- [TASK INPUTS]
◇ ◇ ◇ ◇
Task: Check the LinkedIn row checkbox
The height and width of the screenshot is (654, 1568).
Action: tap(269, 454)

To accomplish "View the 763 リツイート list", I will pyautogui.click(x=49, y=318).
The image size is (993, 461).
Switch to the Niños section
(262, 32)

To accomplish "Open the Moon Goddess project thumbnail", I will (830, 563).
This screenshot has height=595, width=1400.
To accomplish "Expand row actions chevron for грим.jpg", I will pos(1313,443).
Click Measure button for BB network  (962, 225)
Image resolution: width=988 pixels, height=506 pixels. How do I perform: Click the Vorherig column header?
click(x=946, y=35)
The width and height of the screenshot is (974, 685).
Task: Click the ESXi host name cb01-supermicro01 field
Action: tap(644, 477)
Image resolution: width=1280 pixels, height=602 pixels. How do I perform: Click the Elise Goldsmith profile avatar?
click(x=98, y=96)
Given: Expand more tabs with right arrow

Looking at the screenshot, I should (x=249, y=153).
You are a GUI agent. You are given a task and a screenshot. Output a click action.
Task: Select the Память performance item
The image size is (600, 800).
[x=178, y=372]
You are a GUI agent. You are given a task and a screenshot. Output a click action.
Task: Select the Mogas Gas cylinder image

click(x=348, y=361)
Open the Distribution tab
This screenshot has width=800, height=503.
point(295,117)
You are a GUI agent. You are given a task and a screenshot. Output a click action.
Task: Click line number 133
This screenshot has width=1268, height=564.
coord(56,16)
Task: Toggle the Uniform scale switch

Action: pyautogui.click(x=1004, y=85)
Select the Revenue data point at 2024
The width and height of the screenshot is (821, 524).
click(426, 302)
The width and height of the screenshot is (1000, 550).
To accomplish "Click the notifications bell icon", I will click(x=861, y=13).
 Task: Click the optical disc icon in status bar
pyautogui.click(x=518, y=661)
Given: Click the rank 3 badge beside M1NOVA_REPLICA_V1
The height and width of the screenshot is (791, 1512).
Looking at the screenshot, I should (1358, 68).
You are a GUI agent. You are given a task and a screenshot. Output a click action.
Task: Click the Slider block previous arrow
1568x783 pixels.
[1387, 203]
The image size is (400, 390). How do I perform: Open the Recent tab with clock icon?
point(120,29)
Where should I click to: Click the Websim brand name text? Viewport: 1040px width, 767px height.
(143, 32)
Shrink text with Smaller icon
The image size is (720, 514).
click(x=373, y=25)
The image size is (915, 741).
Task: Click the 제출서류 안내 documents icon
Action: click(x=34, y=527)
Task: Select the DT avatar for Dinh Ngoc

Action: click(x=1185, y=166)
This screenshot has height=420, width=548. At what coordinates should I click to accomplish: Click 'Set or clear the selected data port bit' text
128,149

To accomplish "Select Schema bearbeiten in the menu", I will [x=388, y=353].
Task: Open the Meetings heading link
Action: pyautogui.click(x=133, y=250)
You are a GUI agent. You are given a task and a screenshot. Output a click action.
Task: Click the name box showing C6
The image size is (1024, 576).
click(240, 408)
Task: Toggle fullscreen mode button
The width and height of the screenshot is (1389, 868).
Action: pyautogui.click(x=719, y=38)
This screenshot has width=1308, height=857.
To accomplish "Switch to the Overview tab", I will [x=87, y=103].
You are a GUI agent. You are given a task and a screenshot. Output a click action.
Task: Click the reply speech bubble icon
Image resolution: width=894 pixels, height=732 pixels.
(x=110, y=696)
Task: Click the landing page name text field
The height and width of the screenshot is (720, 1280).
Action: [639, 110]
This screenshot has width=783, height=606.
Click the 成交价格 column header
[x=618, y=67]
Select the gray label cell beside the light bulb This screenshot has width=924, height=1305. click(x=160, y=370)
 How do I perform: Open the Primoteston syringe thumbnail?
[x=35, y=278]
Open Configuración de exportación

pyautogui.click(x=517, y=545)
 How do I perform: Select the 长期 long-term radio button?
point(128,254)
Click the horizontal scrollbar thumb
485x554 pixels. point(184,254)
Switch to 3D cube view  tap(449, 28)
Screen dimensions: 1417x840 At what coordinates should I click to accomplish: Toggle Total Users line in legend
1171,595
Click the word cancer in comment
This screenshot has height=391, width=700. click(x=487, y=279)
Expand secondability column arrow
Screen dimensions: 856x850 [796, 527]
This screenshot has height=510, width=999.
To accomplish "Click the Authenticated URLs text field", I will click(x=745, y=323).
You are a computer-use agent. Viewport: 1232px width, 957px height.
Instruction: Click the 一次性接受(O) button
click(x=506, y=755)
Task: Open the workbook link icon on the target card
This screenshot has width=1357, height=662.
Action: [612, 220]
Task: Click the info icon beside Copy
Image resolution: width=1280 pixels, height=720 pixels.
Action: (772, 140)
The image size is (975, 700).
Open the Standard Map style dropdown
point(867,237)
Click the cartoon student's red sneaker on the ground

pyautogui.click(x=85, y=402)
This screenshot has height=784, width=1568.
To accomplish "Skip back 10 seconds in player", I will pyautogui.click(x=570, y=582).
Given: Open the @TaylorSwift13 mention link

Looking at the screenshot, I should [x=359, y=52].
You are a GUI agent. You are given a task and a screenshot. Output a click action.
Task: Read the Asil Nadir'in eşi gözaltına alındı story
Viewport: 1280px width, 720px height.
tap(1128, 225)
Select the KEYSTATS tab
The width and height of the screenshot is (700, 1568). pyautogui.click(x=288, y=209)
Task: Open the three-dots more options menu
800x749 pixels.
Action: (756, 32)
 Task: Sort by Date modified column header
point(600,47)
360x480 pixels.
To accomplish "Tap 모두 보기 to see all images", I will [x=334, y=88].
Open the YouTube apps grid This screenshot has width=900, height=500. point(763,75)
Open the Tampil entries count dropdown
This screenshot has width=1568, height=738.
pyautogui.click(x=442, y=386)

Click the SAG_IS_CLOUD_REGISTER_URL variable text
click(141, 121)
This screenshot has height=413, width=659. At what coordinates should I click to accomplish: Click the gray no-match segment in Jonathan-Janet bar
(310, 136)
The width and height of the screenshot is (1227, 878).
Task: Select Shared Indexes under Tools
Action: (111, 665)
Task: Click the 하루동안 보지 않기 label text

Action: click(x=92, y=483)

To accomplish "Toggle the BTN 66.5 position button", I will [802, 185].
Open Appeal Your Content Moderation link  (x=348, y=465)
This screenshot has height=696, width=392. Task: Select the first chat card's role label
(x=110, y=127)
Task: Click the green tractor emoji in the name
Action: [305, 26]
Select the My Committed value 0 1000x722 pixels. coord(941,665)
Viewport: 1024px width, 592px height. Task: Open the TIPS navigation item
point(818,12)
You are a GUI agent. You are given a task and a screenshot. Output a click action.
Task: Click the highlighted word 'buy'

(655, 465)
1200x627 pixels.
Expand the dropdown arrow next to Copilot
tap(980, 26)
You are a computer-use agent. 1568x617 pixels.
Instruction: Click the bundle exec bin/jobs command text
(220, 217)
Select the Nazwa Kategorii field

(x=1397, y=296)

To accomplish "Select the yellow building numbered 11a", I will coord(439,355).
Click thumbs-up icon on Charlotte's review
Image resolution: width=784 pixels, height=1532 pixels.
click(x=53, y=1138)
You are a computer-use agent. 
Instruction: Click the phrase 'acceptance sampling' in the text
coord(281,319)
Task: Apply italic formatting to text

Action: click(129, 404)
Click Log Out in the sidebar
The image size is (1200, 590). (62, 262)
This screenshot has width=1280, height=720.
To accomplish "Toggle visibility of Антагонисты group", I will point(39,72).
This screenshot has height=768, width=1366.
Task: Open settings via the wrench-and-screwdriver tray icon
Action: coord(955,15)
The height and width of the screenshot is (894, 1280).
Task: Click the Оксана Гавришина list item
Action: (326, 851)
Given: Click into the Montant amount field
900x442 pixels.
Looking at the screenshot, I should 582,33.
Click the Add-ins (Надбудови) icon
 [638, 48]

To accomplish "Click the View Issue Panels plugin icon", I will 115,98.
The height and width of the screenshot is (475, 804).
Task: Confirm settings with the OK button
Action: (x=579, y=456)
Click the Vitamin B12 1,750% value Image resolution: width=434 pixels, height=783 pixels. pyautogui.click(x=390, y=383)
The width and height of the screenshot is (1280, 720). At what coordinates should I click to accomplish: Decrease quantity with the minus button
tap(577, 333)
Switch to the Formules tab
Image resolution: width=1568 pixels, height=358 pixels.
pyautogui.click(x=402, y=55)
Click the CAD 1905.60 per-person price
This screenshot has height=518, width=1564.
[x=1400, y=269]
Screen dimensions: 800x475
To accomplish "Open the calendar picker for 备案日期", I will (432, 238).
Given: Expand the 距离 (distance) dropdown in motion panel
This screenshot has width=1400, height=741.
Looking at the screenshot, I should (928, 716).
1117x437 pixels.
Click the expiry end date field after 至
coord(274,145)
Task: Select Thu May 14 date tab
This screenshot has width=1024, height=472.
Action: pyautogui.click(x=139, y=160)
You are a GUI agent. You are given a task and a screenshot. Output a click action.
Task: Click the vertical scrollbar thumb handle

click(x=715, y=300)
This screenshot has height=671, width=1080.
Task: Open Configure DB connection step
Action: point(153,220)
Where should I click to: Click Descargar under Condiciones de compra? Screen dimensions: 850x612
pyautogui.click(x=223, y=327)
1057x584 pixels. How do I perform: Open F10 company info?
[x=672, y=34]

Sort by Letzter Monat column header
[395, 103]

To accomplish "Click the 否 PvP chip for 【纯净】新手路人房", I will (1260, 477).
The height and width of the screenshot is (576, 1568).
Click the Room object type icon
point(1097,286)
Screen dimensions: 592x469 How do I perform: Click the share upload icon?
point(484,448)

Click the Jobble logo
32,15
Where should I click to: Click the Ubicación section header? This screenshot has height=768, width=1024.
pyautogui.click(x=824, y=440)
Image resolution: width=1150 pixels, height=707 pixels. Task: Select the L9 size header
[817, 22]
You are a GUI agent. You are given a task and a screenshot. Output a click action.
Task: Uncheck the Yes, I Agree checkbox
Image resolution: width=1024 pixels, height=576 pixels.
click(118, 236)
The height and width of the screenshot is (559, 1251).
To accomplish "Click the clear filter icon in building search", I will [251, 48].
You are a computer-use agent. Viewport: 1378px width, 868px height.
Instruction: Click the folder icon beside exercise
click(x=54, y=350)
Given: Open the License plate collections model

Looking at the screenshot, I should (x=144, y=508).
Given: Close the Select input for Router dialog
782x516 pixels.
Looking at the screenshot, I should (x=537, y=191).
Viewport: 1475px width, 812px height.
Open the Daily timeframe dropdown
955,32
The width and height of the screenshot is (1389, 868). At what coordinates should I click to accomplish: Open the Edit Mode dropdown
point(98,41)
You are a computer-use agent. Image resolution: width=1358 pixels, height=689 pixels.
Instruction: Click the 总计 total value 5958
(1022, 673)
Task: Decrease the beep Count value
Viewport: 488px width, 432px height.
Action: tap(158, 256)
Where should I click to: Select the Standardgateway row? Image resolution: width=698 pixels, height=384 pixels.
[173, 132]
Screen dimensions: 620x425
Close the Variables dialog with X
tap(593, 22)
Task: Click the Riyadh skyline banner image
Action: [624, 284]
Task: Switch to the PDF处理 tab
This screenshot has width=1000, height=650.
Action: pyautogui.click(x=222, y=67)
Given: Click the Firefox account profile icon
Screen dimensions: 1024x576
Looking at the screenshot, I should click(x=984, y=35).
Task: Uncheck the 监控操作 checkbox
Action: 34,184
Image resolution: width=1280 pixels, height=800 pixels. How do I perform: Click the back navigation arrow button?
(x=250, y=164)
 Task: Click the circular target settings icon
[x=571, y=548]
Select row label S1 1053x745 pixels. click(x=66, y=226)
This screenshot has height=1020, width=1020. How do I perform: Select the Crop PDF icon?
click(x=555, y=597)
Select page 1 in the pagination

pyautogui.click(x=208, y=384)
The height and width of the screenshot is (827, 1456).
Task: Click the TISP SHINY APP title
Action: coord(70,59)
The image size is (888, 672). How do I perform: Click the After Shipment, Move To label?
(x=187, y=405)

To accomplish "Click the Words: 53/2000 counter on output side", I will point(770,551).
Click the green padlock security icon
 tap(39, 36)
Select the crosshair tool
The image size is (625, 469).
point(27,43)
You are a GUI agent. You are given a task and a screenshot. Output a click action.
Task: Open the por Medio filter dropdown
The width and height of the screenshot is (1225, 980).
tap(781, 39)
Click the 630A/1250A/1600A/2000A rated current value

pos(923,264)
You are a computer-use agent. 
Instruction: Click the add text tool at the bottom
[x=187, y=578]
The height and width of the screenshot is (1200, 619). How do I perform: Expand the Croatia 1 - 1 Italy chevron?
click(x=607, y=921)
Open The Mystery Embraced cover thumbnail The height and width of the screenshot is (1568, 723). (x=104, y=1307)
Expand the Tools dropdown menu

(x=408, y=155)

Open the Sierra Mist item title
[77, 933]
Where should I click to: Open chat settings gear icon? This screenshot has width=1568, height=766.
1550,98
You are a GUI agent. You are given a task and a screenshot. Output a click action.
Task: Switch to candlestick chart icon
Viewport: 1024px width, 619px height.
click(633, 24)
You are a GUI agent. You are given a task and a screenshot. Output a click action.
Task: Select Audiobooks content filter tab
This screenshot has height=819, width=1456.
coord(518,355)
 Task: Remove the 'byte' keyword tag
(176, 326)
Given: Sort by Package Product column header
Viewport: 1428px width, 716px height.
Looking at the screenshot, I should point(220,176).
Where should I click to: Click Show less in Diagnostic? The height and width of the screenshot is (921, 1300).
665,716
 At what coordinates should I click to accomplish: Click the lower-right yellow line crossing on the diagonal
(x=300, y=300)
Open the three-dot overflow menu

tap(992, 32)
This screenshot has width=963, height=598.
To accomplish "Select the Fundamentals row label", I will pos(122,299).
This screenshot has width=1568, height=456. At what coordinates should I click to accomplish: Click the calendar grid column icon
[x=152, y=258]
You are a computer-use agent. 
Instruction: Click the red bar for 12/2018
◇ ◇ ◇ ◇
- [WORK REQUEST]
From the records above, transcribe without alteration every line from the one with "Image resolution: width=1024" to the one with "Select row label", inclusive.

- [THE COMPLETED TASK]
Image resolution: width=1024 pixels, height=576 pixels.
click(118, 236)
The height and width of the screenshot is (559, 1251).
To accomplish "Click the clear filter icon in building search", I will [251, 48].
You are a computer-use agent. Viewport: 1378px width, 868px height.
Instruction: Click the folder icon beside exercise
click(x=54, y=350)
Given: Open the License plate collections model

Looking at the screenshot, I should (x=144, y=508).
Given: Close the Select input for Router dialog
782x516 pixels.
Looking at the screenshot, I should (x=537, y=191).
Viewport: 1475px width, 812px height.
Open the Daily timeframe dropdown
955,32
The width and height of the screenshot is (1389, 868). At what coordinates should I click to accomplish: Open the Edit Mode dropdown
point(98,41)
You are a computer-use agent. Image resolution: width=1358 pixels, height=689 pixels.
Instruction: Click the 总计 total value 5958
(1022, 673)
Task: Decrease the beep Count value
Viewport: 488px width, 432px height.
Action: tap(158, 256)
Where should I click to: Select the Standardgateway row? Image resolution: width=698 pixels, height=384 pixels.
[173, 132]
Screen dimensions: 620x425
Close the Variables dialog with X
tap(593, 22)
Task: Click the Riyadh skyline banner image
Action: [624, 284]
Task: Switch to the PDF处理 tab
This screenshot has width=1000, height=650.
Action: pyautogui.click(x=222, y=67)
Given: Click the Firefox account profile icon
Screen dimensions: 1024x576
Looking at the screenshot, I should click(x=984, y=35).
Task: Uncheck the 监控操作 checkbox
Action: 34,184
Image resolution: width=1280 pixels, height=800 pixels. How do I perform: Click the back navigation arrow button?
(x=250, y=164)
 Task: Click the circular target settings icon
[x=571, y=548]
Select row label S1 1053x745 pixels. click(x=66, y=226)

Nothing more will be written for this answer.